# SUPPLIED INFORMATION
──────

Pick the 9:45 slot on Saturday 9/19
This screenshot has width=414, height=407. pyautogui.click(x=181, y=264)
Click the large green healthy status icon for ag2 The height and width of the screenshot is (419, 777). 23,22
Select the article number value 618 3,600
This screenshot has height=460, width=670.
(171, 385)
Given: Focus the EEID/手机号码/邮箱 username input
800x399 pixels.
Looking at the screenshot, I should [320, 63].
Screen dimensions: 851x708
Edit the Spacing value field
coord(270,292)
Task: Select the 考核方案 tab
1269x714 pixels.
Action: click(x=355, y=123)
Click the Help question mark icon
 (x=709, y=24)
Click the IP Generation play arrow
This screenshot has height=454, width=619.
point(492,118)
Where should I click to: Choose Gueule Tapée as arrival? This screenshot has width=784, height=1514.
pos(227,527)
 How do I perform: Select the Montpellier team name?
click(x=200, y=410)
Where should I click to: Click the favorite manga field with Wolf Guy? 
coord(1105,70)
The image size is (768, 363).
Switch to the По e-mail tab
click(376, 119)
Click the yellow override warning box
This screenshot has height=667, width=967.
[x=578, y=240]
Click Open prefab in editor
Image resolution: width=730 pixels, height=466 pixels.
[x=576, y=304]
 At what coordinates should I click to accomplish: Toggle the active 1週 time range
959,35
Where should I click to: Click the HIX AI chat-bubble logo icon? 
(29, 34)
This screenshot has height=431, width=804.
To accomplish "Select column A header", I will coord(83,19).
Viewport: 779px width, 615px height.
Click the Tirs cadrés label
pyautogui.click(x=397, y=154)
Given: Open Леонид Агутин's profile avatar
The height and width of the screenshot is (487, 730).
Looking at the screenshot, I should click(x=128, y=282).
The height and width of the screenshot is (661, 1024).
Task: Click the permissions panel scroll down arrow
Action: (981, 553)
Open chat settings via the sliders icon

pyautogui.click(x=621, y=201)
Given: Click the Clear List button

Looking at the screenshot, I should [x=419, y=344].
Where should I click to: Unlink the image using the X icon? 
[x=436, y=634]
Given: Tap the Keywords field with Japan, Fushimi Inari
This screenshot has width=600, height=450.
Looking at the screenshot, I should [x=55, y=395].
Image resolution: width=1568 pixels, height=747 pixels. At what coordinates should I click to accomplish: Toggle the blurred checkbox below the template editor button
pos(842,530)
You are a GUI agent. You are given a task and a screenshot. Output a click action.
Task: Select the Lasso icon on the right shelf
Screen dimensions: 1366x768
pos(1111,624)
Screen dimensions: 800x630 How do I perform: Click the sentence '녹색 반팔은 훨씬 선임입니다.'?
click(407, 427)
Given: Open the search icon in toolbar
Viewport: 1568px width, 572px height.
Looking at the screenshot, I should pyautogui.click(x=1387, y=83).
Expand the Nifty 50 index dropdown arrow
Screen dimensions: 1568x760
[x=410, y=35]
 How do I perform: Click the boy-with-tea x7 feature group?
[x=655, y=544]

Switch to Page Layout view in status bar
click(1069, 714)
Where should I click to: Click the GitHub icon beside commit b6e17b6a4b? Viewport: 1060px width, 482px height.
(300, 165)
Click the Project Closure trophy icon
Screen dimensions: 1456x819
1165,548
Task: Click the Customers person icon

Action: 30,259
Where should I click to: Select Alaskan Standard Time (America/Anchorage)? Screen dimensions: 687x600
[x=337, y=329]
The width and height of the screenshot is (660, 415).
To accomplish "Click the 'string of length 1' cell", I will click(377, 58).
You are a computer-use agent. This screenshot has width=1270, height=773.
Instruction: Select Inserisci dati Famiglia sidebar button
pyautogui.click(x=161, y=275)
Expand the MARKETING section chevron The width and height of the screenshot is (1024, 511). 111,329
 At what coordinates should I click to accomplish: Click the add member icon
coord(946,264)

──────

# TRY IT
What is needed is the full listing, reproduced exactly.

# WRITTEN SOLUTION
Pick the 9:45 slot on Saturday 9/19
This screenshot has width=414, height=407. pyautogui.click(x=181, y=264)
Click the large green healthy status icon for ag2 The height and width of the screenshot is (419, 777). 23,22
Select the article number value 618 3,600
This screenshot has height=460, width=670.
(171, 385)
Given: Focus the EEID/手机号码/邮箱 username input
800x399 pixels.
Looking at the screenshot, I should [320, 63].
Screen dimensions: 851x708
Edit the Spacing value field
coord(270,292)
Task: Select the 考核方案 tab
1269x714 pixels.
Action: click(x=355, y=123)
Click the Help question mark icon
 (x=709, y=24)
Click the IP Generation play arrow
This screenshot has height=454, width=619.
point(492,118)
Where should I click to: Choose Gueule Tapée as arrival? This screenshot has width=784, height=1514.
pos(227,527)
 How do I perform: Select the Montpellier team name?
click(x=200, y=410)
Where should I click to: Click the favorite manga field with Wolf Guy? 
coord(1105,70)
The image size is (768, 363).
Switch to the По e-mail tab
click(376, 119)
Click the yellow override warning box
This screenshot has height=667, width=967.
[x=578, y=240]
Click Open prefab in editor
Image resolution: width=730 pixels, height=466 pixels.
[x=576, y=304]
 At what coordinates should I click to accomplish: Toggle the active 1週 time range
959,35
Where should I click to: Click the HIX AI chat-bubble logo icon? 
(29, 34)
This screenshot has height=431, width=804.
To accomplish "Select column A header", I will coord(83,19).
Viewport: 779px width, 615px height.
Click the Tirs cadrés label
pyautogui.click(x=397, y=154)
Given: Open Леонид Агутин's profile avatar
The height and width of the screenshot is (487, 730).
Looking at the screenshot, I should click(x=128, y=282).
The height and width of the screenshot is (661, 1024).
Task: Click the permissions panel scroll down arrow
Action: (981, 553)
Open chat settings via the sliders icon

pyautogui.click(x=621, y=201)
Given: Click the Clear List button

Looking at the screenshot, I should [x=419, y=344].
Where should I click to: Unlink the image using the X icon? 
[x=436, y=634]
Given: Tap the Keywords field with Japan, Fushimi Inari
This screenshot has width=600, height=450.
Looking at the screenshot, I should [x=55, y=395].
Image resolution: width=1568 pixels, height=747 pixels. At what coordinates should I click to accomplish: Toggle the blurred checkbox below the template editor button
pos(842,530)
You are a GUI agent. You are given a task and a screenshot. Output a click action.
Task: Select the Lasso icon on the right shelf
Screen dimensions: 1366x768
pos(1111,624)
Screen dimensions: 800x630 How do I perform: Click the sentence '녹색 반팔은 훨씬 선임입니다.'?
click(407, 427)
Given: Open the search icon in toolbar
Viewport: 1568px width, 572px height.
Looking at the screenshot, I should pyautogui.click(x=1387, y=83).
Expand the Nifty 50 index dropdown arrow
Screen dimensions: 1568x760
[x=410, y=35]
 How do I perform: Click the boy-with-tea x7 feature group?
[x=655, y=544]

Switch to Page Layout view in status bar
click(1069, 714)
Where should I click to: Click the GitHub icon beside commit b6e17b6a4b? Viewport: 1060px width, 482px height.
(300, 165)
Click the Project Closure trophy icon
Screen dimensions: 1456x819
1165,548
Task: Click the Customers person icon

Action: 30,259
Where should I click to: Select Alaskan Standard Time (America/Anchorage)? Screen dimensions: 687x600
[x=337, y=329]
The width and height of the screenshot is (660, 415).
To accomplish "Click the 'string of length 1' cell", I will click(377, 58).
You are a computer-use agent. This screenshot has width=1270, height=773.
Instruction: Select Inserisci dati Famiglia sidebar button
pyautogui.click(x=161, y=275)
Expand the MARKETING section chevron The width and height of the screenshot is (1024, 511). 111,329
 At what coordinates should I click to accomplish: Click the add member icon
coord(946,264)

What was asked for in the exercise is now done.